RECORDS FOR THE EXERCISE -
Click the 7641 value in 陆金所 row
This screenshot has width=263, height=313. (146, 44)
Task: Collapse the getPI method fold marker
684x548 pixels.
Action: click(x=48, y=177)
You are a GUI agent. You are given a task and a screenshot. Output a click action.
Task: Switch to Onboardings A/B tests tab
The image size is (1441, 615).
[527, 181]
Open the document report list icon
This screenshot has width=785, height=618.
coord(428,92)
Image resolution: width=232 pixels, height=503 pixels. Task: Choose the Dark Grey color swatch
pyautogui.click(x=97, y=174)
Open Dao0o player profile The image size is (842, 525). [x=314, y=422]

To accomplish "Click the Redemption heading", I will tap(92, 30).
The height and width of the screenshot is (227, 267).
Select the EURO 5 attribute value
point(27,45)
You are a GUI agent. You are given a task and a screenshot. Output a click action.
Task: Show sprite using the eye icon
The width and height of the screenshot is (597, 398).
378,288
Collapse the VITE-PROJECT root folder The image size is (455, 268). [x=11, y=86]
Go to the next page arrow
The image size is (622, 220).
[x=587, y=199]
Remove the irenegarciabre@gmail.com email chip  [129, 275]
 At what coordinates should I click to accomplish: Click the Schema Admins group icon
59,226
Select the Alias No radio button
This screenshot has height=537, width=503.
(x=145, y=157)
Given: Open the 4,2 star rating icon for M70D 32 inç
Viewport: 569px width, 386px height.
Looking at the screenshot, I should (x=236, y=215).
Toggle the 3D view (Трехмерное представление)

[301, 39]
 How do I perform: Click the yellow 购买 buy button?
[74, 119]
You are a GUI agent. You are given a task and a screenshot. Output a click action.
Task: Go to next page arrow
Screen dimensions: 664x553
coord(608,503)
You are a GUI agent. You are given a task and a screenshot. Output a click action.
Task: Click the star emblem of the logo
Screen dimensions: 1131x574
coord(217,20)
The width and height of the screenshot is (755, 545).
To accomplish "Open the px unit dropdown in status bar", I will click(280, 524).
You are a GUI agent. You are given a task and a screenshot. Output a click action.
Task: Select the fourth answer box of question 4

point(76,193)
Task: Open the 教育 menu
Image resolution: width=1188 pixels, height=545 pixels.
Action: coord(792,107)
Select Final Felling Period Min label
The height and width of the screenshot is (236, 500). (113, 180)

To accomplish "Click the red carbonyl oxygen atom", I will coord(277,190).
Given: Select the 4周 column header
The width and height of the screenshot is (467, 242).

TO DO -
Each line carrying the string "star" should be copied out from the entries.

SOLUTION BELOW -
Given: Open the 4,2 star rating icon for M70D 32 inç
Task: Click the star emblem of the logo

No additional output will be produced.